I spent a lot of years in school dissecting literature and pulling it apart, so I took a break from heavy literature for a few years. I just recently felt like I wanted to enjoy a good book, so I walked down to the library — yes, walked — and picked up "The Great Gatsby" by F. Scott Fitzgerald.

I had read it in high school, like a lot of other kids, and it didn't make much of a splash with me.

On my second read though, with a couple of glasses of good Spanish wine to get into the same frame of mind as the author, I finally understood Nick Carraway. 

In high school, he was a fast-talking narrator whose subtle storytelling threatened to make an A on the next test a fantasy. A month ago, I felt like I knew him. After a few years out in the world he seemed more like a real person — someone I could know — even though the book was written 80 years ago. There are so many things that we don't have in common, like the fact that he's a bond salesman and friends with a millionaire in the 1920s.
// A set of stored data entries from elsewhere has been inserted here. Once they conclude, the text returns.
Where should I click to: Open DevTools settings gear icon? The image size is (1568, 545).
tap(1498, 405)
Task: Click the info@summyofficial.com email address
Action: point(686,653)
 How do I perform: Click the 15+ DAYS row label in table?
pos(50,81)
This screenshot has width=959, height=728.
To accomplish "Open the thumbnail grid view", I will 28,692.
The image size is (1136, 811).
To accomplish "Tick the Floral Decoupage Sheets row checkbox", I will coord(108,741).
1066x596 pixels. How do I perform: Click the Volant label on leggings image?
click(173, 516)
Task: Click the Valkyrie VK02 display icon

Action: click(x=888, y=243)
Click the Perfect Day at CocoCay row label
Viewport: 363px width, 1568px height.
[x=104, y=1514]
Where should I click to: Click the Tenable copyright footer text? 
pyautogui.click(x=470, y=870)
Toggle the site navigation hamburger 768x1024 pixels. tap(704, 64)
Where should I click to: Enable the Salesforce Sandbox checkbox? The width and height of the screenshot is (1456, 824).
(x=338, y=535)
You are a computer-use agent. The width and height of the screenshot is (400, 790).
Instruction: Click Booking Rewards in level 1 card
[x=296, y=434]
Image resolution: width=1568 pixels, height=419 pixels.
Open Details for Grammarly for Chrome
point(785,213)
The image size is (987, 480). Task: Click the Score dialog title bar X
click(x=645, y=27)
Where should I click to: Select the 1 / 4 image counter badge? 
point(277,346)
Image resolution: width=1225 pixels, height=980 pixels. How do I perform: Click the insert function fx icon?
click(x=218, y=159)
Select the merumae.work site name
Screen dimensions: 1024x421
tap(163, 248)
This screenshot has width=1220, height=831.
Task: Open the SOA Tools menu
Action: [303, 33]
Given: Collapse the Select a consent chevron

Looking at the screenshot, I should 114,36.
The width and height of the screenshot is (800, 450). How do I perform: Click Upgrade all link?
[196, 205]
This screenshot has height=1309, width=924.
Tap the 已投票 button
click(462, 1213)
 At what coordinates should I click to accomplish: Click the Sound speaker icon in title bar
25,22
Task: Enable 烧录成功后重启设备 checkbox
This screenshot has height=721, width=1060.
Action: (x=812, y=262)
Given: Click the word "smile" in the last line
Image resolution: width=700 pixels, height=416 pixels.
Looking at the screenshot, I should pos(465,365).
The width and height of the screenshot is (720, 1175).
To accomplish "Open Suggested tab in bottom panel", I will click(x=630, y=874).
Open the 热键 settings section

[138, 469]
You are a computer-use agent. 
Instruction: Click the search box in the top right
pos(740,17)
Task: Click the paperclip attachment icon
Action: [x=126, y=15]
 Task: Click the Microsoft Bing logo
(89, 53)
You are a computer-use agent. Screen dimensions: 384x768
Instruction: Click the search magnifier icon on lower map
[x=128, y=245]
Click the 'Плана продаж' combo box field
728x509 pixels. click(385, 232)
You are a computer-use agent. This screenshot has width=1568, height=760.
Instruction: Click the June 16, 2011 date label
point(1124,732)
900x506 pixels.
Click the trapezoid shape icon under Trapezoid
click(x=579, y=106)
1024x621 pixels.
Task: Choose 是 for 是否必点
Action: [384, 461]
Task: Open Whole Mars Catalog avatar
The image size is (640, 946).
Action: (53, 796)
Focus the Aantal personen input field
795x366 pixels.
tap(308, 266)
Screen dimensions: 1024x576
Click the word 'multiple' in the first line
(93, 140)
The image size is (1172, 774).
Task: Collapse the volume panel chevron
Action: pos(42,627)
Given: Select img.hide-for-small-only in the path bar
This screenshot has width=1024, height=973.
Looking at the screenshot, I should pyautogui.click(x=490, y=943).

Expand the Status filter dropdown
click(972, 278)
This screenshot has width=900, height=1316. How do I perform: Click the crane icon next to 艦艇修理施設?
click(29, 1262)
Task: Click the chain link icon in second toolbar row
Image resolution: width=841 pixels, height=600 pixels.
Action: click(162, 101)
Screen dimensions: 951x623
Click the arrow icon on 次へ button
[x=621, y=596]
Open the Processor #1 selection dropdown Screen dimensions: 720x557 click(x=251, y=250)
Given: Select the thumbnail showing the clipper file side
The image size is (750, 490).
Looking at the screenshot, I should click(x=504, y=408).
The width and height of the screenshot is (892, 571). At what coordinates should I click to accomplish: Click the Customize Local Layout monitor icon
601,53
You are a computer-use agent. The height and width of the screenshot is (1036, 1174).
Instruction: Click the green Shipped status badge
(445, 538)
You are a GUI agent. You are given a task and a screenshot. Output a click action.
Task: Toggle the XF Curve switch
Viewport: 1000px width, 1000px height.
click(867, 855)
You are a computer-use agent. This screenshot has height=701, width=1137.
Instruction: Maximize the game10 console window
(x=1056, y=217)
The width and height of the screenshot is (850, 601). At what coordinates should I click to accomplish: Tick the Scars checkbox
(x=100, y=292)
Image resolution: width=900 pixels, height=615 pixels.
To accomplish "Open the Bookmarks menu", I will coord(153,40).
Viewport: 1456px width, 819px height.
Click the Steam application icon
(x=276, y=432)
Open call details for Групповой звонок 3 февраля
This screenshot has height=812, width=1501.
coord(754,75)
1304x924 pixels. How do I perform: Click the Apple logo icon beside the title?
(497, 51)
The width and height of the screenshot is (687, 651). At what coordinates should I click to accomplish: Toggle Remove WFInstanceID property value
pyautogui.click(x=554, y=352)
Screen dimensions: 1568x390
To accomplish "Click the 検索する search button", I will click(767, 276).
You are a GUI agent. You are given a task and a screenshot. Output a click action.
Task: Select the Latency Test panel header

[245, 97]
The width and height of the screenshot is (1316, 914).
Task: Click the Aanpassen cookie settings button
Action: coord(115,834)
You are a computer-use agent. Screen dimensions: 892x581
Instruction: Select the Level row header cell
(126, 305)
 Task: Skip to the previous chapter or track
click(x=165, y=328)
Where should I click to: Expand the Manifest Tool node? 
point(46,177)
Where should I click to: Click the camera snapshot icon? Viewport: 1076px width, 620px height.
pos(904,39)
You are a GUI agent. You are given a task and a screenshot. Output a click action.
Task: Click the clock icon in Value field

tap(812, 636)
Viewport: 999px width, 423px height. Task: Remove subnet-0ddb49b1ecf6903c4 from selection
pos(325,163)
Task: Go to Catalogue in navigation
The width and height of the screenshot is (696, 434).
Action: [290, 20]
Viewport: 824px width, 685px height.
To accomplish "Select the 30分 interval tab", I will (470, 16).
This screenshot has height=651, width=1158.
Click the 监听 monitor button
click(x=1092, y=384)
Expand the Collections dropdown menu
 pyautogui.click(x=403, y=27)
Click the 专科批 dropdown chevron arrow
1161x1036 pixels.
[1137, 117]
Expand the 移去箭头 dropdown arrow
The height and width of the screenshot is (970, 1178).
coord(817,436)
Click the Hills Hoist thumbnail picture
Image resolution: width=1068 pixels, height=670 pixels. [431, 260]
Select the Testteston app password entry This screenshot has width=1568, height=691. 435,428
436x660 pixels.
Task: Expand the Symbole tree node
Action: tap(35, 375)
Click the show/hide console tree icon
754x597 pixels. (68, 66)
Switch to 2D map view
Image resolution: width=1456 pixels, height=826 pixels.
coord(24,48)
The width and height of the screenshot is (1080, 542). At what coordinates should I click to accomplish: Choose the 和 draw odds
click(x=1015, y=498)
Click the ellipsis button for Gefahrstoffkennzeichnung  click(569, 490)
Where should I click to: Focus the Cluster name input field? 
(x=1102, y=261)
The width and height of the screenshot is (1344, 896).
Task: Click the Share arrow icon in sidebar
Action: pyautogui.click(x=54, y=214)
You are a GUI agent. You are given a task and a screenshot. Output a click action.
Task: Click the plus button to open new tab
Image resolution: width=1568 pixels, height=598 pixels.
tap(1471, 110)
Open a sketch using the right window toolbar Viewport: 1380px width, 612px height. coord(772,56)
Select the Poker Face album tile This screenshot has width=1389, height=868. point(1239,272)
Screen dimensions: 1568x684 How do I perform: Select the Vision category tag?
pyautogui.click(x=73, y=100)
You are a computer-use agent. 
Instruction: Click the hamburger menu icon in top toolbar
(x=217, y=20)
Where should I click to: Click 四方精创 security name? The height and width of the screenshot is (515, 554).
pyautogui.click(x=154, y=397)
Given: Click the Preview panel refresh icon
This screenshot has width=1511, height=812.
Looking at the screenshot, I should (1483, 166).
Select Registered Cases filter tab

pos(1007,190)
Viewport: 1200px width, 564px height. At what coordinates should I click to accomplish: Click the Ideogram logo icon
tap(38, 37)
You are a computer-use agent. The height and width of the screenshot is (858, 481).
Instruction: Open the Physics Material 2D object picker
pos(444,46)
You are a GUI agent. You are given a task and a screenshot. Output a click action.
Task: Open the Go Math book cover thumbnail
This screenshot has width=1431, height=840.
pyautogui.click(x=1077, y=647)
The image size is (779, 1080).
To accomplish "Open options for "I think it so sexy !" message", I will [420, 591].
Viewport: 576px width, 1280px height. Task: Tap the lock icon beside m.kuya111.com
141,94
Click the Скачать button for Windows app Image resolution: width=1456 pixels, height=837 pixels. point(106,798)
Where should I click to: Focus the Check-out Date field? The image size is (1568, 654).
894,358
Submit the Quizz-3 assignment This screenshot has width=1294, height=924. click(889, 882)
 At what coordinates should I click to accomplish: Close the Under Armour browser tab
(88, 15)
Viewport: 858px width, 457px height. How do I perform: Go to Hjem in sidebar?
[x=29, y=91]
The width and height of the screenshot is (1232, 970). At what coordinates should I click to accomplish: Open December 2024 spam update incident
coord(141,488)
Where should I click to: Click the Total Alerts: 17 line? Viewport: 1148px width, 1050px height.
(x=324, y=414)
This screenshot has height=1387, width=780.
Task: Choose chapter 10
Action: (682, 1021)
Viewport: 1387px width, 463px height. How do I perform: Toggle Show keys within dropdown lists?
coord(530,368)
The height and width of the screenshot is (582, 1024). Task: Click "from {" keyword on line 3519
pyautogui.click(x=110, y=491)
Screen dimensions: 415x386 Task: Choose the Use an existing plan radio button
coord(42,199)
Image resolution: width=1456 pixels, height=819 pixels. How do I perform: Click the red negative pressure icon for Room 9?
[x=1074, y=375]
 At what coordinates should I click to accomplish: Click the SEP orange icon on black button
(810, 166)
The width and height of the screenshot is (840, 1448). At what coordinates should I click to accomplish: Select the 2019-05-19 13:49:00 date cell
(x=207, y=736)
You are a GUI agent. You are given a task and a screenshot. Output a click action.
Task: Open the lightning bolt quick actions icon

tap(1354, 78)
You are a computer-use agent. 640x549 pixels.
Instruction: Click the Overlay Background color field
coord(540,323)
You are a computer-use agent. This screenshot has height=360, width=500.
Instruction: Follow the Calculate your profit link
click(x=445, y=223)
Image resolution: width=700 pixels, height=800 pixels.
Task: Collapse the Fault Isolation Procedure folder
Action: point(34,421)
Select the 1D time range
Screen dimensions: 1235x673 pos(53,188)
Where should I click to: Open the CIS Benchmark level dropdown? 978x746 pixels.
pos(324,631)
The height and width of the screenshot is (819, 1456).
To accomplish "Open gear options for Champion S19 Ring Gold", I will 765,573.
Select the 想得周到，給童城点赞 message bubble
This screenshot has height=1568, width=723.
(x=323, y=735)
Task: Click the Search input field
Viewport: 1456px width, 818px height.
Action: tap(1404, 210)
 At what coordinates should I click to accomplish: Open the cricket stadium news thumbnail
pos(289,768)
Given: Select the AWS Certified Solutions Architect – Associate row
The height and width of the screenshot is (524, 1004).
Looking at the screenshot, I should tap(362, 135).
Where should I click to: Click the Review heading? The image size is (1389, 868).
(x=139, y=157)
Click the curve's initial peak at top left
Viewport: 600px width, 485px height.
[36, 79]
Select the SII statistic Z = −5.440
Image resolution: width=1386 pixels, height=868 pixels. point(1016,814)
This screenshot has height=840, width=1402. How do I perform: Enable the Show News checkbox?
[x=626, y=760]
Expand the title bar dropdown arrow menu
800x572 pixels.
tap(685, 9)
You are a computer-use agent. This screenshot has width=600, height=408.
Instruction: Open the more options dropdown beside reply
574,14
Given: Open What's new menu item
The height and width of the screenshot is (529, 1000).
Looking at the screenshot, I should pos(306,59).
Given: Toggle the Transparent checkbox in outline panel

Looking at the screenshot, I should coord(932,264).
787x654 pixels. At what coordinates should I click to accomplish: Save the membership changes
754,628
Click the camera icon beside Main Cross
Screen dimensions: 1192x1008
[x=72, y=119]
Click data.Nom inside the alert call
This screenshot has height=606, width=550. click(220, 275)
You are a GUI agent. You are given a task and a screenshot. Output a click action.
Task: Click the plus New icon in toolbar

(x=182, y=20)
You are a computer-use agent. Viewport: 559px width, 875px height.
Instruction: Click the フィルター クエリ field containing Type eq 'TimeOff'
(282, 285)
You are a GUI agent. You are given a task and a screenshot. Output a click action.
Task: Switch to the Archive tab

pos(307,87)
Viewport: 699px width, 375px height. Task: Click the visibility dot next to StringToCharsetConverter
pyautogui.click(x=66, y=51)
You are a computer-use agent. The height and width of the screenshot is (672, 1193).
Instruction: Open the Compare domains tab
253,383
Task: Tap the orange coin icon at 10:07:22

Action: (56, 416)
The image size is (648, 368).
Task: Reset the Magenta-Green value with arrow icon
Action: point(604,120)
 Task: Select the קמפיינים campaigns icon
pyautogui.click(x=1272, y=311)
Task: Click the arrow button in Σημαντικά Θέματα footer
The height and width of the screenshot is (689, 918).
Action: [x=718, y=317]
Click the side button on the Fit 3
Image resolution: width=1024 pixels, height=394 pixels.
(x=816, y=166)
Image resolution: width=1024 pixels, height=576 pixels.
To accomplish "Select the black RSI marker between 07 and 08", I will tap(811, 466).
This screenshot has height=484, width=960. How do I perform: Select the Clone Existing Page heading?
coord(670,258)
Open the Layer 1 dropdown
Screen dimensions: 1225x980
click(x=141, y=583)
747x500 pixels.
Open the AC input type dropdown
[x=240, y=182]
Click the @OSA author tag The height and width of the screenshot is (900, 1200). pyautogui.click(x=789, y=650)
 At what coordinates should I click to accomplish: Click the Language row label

But his struggles are more understandable.

I chose the book because I wanted to reread some of the classics I either skimmed through in school or never got a chance to read because I wasn’t in the mood to sit in an armchair with a book. This particular book had the added benefit of telling a story about an economic period during which many had engaged in excesses beyond their means and later paid the price for them. Although I'm no economist, as the days go by, the roaring ’20s seem more and more like the middle of this decade. Let's hope the fall we are experiencing now isn't as hard as the one they experienced then.

Next on my reading list are both of Obama's books before I get back on track with my after-school education. My reading list is a tour of American authors from the 20th century. I plan to read Keroac, Hemingway and Vonnegut. But I also want to take some detours. Hunter S. Thompson seems like a good stop along the way. Anyone who arranges to shoot their ashes from a cannon after they die deserves my attention.